Tuesday, October 30, 2007

A bite by the Mississippi and a ski lodge...

You're probably picturing New Orleans at the mention of the mighty river in the title, but I am indeed talking about the Mississippi in the Midwest, in Galena, northwestern Illinois to be exact.

I will be totally honest and say that it's not exactly a picturesque drive towards Galena on the I-90W and the US-20, staring from the northwestern Chicago 'burbs. However, en route to the city of Galena, take the left at the junction of US-20 and IL-84 towards Hanover and then towards Winston, to get to the Chestnut Mountain Resort.

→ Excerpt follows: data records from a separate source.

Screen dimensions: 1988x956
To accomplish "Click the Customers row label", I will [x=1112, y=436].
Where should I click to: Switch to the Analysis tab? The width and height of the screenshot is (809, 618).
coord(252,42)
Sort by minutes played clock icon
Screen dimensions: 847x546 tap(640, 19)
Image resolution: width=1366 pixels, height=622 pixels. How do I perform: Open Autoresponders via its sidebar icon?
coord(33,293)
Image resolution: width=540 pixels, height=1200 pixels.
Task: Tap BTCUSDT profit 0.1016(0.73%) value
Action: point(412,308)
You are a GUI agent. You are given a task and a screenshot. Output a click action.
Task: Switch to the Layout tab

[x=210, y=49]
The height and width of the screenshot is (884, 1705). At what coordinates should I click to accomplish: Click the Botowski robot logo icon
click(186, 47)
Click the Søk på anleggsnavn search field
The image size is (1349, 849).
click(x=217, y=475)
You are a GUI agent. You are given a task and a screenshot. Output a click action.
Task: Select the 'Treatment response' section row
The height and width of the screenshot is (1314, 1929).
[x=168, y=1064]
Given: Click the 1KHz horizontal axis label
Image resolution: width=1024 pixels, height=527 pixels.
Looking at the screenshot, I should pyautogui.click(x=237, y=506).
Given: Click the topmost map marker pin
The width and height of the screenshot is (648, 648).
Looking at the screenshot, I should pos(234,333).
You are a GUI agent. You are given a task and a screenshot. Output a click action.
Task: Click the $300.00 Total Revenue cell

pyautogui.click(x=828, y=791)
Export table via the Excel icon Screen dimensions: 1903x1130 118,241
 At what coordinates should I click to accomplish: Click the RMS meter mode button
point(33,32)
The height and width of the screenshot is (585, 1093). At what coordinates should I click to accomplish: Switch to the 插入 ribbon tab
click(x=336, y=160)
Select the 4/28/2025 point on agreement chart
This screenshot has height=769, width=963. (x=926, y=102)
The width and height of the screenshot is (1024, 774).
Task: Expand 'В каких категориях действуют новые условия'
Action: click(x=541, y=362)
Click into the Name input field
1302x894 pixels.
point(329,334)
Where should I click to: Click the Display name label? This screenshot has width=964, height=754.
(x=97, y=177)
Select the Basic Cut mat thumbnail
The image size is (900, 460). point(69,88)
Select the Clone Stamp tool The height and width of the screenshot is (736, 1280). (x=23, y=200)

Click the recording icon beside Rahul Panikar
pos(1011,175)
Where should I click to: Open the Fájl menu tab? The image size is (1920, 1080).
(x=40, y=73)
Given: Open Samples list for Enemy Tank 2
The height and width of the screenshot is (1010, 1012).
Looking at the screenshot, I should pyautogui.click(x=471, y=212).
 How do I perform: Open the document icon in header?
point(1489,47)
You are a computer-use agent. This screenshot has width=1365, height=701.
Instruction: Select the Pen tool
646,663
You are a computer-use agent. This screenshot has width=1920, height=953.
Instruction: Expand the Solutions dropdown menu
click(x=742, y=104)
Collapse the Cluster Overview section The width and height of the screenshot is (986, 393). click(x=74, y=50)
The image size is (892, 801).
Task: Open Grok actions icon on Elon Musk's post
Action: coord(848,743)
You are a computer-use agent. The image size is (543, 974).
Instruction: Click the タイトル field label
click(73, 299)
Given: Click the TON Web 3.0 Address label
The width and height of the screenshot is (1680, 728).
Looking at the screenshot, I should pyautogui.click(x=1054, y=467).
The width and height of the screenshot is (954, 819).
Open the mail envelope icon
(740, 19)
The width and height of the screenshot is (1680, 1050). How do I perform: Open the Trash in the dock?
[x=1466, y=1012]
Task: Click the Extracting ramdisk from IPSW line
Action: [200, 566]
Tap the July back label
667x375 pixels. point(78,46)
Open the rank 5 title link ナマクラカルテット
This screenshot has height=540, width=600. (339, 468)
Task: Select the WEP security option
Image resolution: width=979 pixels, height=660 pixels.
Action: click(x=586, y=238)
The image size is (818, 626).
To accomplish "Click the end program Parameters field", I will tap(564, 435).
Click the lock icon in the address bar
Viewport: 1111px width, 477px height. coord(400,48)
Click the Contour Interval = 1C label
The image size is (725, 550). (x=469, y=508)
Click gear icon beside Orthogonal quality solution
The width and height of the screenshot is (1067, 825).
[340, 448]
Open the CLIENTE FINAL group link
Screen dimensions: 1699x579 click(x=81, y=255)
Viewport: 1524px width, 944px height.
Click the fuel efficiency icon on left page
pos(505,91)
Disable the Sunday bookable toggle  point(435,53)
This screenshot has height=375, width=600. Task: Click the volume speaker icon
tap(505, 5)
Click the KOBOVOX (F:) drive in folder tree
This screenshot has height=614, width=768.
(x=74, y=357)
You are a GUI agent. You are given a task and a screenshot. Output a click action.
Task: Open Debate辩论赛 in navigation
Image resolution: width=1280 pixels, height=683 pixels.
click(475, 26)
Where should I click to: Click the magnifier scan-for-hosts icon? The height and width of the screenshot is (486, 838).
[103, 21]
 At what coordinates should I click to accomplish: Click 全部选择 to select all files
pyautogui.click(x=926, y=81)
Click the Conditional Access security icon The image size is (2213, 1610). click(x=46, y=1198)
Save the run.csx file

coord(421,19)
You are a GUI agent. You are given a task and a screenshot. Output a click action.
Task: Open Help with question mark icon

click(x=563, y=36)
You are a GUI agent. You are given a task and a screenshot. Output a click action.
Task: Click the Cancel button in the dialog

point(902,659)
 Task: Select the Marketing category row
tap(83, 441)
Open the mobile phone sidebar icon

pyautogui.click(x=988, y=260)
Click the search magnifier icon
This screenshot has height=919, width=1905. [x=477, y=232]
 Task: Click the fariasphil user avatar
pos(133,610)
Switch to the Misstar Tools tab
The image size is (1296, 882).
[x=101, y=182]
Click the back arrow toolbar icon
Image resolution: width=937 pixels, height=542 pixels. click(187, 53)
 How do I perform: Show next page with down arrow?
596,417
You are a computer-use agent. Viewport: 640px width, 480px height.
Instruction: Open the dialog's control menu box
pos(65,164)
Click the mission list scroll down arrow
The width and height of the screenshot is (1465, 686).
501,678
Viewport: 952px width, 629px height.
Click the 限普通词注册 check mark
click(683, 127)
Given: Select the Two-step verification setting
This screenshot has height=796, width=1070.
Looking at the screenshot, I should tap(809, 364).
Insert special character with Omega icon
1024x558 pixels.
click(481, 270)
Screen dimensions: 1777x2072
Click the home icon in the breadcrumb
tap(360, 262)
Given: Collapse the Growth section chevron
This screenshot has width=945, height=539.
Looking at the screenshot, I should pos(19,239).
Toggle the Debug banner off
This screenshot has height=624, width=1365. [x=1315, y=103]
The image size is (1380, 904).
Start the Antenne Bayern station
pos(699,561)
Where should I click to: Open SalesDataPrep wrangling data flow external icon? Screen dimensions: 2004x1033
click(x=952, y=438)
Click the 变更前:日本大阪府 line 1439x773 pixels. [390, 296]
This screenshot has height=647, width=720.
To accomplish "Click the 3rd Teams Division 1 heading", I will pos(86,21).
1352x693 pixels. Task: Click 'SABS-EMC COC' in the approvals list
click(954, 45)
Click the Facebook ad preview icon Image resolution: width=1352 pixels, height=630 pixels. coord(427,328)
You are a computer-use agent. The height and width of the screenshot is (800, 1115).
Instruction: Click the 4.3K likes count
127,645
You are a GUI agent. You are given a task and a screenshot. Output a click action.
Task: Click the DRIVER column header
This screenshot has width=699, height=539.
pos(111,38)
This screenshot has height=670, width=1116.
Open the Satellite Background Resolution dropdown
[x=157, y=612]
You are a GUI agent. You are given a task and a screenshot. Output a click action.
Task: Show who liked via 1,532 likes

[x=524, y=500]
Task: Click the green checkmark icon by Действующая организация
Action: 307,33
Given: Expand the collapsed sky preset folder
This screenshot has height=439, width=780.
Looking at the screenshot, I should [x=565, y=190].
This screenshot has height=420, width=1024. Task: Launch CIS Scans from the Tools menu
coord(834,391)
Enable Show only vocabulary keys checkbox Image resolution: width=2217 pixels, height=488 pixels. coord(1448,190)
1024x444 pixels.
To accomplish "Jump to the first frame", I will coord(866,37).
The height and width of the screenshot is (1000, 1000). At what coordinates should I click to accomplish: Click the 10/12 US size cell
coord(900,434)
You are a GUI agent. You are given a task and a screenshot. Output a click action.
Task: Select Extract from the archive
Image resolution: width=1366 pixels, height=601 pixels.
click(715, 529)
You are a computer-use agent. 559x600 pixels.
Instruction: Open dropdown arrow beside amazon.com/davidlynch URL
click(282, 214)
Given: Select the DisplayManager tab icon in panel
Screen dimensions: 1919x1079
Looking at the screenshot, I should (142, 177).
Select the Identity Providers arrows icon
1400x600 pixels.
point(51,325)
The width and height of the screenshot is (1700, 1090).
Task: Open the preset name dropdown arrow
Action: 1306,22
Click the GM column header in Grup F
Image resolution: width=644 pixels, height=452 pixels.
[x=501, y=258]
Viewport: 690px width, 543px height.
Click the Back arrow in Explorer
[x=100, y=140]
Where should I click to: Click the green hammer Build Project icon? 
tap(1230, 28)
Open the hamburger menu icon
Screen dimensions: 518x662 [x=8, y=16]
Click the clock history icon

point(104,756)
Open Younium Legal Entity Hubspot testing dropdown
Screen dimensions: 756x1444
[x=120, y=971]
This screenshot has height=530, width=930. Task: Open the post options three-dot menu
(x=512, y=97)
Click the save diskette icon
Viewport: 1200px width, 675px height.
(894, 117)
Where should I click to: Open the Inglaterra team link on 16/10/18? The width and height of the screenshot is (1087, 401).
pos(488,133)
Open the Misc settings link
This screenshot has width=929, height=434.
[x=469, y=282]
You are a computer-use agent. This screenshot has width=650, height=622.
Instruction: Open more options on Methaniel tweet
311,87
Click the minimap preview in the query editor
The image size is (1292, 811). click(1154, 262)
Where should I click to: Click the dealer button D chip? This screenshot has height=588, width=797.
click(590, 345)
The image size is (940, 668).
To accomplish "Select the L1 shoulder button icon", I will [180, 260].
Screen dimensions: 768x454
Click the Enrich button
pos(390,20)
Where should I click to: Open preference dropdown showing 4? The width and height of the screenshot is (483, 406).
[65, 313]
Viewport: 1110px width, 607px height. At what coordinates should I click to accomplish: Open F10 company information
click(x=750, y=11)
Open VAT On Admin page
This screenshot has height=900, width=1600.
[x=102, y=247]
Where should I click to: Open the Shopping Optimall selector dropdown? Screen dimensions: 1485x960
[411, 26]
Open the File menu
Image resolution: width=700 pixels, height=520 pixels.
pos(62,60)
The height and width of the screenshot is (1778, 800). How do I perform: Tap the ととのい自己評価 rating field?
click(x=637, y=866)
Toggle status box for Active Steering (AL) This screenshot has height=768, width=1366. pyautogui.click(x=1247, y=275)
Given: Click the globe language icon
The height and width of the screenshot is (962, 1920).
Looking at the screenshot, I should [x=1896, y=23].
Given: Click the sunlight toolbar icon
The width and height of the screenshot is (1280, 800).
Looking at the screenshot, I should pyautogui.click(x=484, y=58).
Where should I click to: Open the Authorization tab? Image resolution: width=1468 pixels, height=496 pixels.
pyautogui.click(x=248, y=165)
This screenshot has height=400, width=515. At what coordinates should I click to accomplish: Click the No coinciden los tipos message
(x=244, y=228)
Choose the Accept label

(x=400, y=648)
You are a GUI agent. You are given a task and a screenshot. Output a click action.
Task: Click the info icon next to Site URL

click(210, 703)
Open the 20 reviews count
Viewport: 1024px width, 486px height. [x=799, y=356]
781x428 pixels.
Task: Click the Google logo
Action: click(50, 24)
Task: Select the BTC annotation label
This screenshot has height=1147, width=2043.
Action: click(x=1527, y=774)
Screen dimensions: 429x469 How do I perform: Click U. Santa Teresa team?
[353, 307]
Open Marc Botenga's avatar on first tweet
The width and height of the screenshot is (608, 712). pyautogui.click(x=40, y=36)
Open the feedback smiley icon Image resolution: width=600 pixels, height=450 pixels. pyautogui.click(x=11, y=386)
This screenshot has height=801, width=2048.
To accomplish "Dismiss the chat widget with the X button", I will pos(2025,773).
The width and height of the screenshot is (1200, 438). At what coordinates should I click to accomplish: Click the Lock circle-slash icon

This resort looks like your typical cheesy replica of a Swiss chalet resort, but it's cute enough. It is quite popular with single travelers, couples and families especially during the skiing season, as its perched high enough to make some decent skiing possible. Lodging is available and packages are offered on the website. Lessons are available too. There is a shop and rental facilities in case you forgot your gear.

We were there during early Fall, and there still seemed to be a number of people around. Starving after a long drive, the casual lunchtime menu was just what we needed. And voila, there it was. The restaurant at the inn is by no means a classy joint. In fact, it was very reminiscent of a dark 70's style hunter's lodge, with outdated wooden furniture and fixtures. But the tables by the window had the most beautiful view of the Mississippi. That alone was worth the journey.

The menu features burgers, fries, chicken wings etcetera, and it all really hit the spot. Loved the spicy chicken wings with the ranch dressing. But you have to try the Blue Moon Ale (Bavarian white ale), which was light, punchy and delicious.

Service was swift and amiable. After satiating our appetites, we walked out and around the Inn, to get a better view of the river. The undulating green fields around us would become ski slopes in a few months time. An alpine slide activity was in operation at the time, as was a Mississippi river cruise, but we didn't have the time. Perhaps you took it. Drop me a line if you've been there and have any comments about the place.

Friday, October 26, 2007

Fall road trips

Yesterday was a beautiful day for a drive, so I couldn't help noticing how pretty one of the roads near our place looked. As it winded down, the colors really struck me. I've often thought of taking of a road trip simply to gaze at Fall or 'autumn' colors as we call it in the UK. In fact, we are thinking of taking a trip next weekend, so I'll post a report on that then.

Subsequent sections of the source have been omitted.